What to produce
Give again exactly the lines that stretch from the one with "This screenshot has height=1080, width=1080." to the end of the data below, including both of those lines and nothing else.

(Information provided Opens)

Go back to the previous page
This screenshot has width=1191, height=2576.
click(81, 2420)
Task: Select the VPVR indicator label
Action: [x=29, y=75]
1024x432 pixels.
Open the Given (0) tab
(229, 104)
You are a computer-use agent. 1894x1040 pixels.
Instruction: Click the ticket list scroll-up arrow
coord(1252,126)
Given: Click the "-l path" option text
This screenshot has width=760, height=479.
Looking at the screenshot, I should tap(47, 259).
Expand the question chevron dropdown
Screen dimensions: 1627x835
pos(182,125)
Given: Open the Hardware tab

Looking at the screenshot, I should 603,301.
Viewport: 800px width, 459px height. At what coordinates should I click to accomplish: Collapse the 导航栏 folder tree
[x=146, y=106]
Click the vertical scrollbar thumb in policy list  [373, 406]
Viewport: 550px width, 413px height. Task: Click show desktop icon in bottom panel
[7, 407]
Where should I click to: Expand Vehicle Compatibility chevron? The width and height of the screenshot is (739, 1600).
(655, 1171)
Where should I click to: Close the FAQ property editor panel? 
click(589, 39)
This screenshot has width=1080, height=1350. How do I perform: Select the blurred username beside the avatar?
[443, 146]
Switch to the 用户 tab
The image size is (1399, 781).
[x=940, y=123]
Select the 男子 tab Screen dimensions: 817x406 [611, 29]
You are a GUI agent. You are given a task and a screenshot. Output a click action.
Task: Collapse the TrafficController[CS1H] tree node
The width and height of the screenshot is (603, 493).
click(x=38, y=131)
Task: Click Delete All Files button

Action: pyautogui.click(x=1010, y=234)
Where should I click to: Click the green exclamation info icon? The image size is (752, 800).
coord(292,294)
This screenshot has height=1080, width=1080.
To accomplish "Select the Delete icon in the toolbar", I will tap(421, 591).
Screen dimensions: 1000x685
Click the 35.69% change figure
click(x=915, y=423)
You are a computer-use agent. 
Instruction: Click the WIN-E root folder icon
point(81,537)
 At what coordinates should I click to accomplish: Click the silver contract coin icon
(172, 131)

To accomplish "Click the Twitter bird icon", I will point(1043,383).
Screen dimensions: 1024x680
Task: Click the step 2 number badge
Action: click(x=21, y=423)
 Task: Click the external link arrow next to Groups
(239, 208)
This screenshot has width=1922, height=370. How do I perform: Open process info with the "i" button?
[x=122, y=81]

(Information provided Closes)

Answer to this problem
This screenshot has height=1080, width=1080.
To accomplish "Select the Delete icon in the toolbar", I will tap(421, 591).
Screen dimensions: 1000x685
Click the 35.69% change figure
click(x=915, y=423)
You are a computer-use agent. 
Instruction: Click the WIN-E root folder icon
point(81,537)
 At what coordinates should I click to accomplish: Click the silver contract coin icon
(172, 131)

To accomplish "Click the Twitter bird icon", I will point(1043,383).
Screen dimensions: 1024x680
Task: Click the step 2 number badge
Action: click(x=21, y=423)
 Task: Click the external link arrow next to Groups
(239, 208)
This screenshot has width=1922, height=370. How do I perform: Open process info with the "i" button?
[x=122, y=81]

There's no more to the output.